Bu nadir türlerin hepsi oksijene muhtaç olup, hava almak için su yüzeyine çıkmak zorundadır. Denizler bu canlıların yaşam alanlarıdır. Bu nedenle Kuşadası denizel biyoçeşitliliğin sağlıklı bir şekilde devam etmesi için, deniz araçlarımızı kullanırken dikkat etmeli, bu canlıların yaşam alanlarını kirletmemeli, özellikle şeffaf naylon poşetleri atmamalı, görüldüğü takdirde denizden toplanmalıdır.

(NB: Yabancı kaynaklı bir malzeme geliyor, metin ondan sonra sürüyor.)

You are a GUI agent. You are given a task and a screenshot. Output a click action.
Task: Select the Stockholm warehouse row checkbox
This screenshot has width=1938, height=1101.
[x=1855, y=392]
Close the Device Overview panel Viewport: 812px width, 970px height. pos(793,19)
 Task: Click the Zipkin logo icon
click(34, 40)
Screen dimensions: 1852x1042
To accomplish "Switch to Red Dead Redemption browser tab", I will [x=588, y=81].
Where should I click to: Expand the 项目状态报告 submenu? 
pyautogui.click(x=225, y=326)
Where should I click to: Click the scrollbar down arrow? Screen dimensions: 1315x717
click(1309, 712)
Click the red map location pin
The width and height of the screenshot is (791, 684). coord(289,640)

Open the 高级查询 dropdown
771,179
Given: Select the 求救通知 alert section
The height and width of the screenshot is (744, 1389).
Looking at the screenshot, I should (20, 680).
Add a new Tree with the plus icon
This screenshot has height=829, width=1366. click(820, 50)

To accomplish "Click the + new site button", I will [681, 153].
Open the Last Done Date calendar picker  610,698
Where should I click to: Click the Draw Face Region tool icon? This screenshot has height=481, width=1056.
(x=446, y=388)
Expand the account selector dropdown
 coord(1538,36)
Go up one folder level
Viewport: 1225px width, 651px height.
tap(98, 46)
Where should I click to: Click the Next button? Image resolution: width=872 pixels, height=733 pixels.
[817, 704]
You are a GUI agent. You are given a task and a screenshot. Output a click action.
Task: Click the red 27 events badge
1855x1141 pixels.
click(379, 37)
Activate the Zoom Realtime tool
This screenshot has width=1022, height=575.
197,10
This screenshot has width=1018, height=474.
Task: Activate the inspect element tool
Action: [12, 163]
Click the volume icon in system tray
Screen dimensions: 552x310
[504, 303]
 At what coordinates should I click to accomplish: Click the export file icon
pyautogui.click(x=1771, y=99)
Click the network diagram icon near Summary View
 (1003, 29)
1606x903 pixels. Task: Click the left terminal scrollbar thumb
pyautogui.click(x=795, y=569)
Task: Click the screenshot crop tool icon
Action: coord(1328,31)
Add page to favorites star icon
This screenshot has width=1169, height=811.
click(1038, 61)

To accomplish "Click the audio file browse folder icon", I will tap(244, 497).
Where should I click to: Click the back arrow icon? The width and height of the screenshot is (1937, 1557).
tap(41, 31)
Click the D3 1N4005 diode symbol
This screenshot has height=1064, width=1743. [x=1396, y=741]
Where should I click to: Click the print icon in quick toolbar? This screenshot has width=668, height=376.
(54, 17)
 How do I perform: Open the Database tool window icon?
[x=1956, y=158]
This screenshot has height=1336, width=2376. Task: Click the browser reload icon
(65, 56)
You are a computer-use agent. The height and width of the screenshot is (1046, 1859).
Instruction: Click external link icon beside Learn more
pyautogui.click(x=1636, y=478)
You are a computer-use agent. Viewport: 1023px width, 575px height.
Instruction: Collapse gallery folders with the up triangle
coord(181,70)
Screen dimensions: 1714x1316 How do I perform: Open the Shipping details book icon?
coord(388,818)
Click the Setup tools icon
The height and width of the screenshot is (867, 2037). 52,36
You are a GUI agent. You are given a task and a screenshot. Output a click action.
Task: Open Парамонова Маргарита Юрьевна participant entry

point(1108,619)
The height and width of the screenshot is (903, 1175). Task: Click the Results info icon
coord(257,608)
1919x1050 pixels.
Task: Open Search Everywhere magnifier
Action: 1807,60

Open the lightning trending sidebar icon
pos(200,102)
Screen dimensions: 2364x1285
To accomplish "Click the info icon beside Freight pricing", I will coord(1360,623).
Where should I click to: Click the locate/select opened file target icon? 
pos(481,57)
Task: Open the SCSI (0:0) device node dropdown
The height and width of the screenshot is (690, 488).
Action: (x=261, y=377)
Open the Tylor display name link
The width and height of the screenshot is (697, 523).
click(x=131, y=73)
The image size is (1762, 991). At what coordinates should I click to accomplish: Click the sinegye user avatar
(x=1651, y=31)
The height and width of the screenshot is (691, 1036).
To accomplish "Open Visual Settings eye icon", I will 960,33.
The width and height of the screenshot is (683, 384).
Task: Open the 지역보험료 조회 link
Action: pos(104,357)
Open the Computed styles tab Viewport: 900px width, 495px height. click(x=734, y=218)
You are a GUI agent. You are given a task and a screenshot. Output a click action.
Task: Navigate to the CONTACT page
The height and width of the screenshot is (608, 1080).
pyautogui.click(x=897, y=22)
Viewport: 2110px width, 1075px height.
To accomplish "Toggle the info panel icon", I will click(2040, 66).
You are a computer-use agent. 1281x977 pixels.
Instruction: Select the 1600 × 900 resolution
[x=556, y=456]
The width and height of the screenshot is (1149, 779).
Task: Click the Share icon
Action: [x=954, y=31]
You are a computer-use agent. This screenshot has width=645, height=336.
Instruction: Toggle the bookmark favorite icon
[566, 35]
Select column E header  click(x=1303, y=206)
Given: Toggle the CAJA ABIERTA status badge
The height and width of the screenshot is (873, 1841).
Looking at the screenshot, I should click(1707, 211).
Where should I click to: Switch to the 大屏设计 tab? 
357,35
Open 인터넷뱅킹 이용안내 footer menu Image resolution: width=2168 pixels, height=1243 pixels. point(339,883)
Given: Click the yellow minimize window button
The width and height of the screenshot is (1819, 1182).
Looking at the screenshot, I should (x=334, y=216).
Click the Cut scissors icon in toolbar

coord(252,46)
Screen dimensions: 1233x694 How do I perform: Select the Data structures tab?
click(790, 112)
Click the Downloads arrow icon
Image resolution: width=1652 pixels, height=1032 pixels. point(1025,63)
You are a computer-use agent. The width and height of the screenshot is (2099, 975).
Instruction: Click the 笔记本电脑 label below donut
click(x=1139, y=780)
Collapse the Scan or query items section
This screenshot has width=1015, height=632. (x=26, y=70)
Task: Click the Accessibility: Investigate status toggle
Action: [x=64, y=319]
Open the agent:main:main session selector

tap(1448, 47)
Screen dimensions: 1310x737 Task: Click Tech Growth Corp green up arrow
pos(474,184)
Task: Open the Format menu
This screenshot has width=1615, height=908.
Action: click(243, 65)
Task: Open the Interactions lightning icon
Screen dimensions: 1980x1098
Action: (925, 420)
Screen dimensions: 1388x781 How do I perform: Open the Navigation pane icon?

En önemli noktalardan biri, ilimizde hasta olan ve yaralı olarak kurtarılan bu tür canlılar için bir rehabilitasyon merkezinin olmayışıdır. Bu tür canlıların rehabilitasyon merkezlerinde bilim insanları tarafından tedavi süreçleri yapılarak, iyileştikten sonra tekrar doğal yaşam alanlarına bırakılması gerekir. Yaralı bulunan hayvanlar geçici olarak yüzme havuzlarına konulmakta, bu durum da sıkıntı yaratmaktadır. Bir rehabilitasyon merkezinin ADÜ Veterinerlik Fakültesine kurulması bu sıkıntıları ortadan kaldıracaktır. DKMP’nin bu konuda çalışmalarının devam ettiğini biliyoruz. Denizel biyolojik çeşitliliği yüksek olan Aydın’a bu merkezin kurulması için DKMP’nin gereğini yapacağını inanıyoruz.